As World War I raged across Europe, a food crisis unfolded. Agricultural workers and their farmlands moved into military service and battlefields. This transformation decreased food supplies in the immediate region and increased the need for the United States to support its European allies. The National War Garden Commission was created in support of the food exportation overseas. The organization encouraged Americans to  plant, harvest, and store fruits and vegetables from their own personal “Victory Gardens.”

Through successful propaganda efforts including posters, word of mouth, and the distribution of canning and drying manuals,

3 million new garden plots were planted in 1917 and more than 5.2 million were cultivated in 1918, which generated an estimated 1.45 million quarts of canned fruits and vegetables.

The successful Victory Gardens initiative emerged again in the Second World War as commercial crops were sent overseas and food rationing was introduced in 1942. This time around, Americans utilized anything and everything they could find – flower pots, apartment rooftops, abandoned lots, and the front lawn of the White House. (Yup, First Lady Eleanor Roosevelt ignored the Department of Agriculture’s protest and pulled out her gardening shovel instead.)
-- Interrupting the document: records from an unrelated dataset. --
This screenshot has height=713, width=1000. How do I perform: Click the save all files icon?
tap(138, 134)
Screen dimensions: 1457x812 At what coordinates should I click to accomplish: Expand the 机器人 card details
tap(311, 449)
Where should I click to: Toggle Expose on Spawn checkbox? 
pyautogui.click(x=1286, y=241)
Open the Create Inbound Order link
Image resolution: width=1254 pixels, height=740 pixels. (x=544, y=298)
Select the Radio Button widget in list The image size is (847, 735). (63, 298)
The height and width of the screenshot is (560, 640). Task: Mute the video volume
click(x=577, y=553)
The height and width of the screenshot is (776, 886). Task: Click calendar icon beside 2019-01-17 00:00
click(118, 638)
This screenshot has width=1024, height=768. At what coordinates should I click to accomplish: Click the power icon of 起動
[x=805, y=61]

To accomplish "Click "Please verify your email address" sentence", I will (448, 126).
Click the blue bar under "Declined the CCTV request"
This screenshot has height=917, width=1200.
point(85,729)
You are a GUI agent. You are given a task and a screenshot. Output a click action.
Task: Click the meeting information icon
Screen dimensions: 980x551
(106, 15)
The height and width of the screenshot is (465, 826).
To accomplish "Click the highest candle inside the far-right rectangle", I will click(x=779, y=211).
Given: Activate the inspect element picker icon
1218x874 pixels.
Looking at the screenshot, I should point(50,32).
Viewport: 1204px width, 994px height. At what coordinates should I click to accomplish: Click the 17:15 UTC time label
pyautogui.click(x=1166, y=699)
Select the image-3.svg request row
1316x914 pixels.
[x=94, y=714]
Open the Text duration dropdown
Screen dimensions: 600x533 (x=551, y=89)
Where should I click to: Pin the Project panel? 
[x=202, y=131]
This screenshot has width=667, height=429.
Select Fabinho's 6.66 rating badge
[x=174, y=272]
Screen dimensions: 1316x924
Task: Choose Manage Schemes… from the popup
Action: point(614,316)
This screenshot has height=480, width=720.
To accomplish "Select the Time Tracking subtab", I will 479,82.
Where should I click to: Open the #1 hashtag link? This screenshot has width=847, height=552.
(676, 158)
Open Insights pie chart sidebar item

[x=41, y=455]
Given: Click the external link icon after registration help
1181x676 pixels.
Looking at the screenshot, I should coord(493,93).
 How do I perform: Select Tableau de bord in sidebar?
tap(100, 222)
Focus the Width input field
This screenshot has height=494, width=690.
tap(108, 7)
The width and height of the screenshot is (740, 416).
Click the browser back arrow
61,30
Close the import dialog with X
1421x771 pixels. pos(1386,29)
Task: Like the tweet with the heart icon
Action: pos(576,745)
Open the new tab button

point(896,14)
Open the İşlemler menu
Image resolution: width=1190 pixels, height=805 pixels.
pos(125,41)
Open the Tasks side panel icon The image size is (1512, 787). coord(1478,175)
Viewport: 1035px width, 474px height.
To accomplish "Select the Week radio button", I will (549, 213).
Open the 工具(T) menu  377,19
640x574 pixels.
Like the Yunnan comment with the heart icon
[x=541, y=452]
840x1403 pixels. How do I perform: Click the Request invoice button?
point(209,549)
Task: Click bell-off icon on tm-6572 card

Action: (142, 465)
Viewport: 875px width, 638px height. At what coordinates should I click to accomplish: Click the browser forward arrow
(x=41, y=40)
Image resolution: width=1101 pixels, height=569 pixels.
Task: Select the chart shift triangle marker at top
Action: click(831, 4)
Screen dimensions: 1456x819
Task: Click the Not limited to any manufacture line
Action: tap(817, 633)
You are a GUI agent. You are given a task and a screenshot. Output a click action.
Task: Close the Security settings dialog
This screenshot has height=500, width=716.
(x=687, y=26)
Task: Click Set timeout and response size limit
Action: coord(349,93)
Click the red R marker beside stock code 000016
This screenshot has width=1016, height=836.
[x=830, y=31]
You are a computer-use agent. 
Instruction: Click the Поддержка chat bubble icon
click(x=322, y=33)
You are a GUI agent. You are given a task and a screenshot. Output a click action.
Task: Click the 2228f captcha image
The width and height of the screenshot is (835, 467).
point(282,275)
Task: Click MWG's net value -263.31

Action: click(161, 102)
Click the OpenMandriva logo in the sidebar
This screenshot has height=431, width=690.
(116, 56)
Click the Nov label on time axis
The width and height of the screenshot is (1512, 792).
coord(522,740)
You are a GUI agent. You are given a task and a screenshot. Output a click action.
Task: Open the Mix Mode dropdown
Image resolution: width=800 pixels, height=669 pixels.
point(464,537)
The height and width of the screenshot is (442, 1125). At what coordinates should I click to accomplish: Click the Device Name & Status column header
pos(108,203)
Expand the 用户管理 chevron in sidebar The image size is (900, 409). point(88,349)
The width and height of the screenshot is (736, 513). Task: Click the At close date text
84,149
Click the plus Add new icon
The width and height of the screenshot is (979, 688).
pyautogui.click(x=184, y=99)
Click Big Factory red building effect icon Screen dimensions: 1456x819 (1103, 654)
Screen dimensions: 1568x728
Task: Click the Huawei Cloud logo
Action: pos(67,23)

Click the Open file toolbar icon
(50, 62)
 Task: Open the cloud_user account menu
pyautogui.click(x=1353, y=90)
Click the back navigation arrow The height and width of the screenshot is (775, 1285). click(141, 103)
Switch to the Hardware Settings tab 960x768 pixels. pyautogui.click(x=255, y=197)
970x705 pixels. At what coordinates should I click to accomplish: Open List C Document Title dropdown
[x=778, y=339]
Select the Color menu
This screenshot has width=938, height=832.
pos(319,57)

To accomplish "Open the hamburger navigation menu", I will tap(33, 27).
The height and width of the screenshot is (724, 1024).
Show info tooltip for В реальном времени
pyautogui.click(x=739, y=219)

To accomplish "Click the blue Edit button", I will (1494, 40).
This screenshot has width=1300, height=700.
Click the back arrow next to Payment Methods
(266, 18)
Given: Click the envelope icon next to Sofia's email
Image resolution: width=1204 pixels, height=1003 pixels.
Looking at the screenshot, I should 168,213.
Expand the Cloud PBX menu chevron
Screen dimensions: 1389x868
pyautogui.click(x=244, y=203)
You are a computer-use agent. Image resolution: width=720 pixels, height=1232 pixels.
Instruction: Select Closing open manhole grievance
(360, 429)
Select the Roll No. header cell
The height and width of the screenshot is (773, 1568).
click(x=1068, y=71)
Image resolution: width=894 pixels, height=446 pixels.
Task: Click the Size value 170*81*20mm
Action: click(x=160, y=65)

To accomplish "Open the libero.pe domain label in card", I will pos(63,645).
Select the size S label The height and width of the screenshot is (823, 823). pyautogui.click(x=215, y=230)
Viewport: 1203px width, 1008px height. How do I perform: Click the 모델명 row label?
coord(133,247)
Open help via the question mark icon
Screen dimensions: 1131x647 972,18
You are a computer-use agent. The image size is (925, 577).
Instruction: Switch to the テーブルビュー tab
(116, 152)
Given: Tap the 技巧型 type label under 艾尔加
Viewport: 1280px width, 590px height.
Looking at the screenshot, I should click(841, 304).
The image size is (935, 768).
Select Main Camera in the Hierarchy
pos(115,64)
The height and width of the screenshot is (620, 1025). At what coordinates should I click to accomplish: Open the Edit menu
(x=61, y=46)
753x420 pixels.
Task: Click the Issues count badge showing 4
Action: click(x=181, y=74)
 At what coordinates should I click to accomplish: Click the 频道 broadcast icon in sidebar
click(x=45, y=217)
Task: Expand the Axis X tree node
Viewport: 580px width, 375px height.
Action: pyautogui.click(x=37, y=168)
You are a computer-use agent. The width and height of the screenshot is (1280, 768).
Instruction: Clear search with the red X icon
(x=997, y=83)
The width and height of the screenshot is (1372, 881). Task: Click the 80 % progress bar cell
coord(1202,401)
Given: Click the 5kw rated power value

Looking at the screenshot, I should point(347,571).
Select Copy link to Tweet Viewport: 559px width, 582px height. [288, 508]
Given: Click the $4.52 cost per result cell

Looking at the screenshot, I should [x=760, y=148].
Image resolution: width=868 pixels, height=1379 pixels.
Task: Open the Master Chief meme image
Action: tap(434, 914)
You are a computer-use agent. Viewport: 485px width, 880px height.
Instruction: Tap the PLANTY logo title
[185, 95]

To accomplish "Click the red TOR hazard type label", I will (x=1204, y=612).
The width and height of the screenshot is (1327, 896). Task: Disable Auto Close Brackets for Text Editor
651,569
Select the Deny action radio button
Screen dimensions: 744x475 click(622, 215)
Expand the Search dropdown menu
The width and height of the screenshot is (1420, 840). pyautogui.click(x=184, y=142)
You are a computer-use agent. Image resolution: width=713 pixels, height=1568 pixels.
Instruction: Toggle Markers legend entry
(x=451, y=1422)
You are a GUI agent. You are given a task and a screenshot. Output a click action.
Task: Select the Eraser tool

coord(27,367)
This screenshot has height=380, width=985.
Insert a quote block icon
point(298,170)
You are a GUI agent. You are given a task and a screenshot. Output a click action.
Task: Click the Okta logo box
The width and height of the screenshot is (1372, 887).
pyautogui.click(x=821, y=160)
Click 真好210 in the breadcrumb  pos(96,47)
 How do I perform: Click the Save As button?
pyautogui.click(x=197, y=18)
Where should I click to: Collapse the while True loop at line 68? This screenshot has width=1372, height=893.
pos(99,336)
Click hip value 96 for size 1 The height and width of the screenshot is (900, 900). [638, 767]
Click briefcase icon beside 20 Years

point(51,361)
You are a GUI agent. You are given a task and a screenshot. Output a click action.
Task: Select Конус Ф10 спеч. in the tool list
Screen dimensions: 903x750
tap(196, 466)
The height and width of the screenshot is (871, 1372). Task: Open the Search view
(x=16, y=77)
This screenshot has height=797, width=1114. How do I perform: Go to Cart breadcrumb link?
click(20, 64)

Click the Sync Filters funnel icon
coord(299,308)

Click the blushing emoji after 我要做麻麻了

Coupled with the 100th anniversary of the National Garden Bureau, and this year’s continual turning of events, the buzz of a Victory Gardens revival should come as no surprise.  

In the spirit of sharing the goodness of gardening and in honor of Victory Gardens, perhaps this is the year to expand your garden so that you can give from the abundance. If several seasons have passed since you last planted a garden, this is the perfect time to bring it back. Or if you’ve never planted a garden before, this is your year.

Whatever the reason for growing your own Victory Garden, just know that we are all for it and excited to help! Nostalgia has kind of been our thing this year.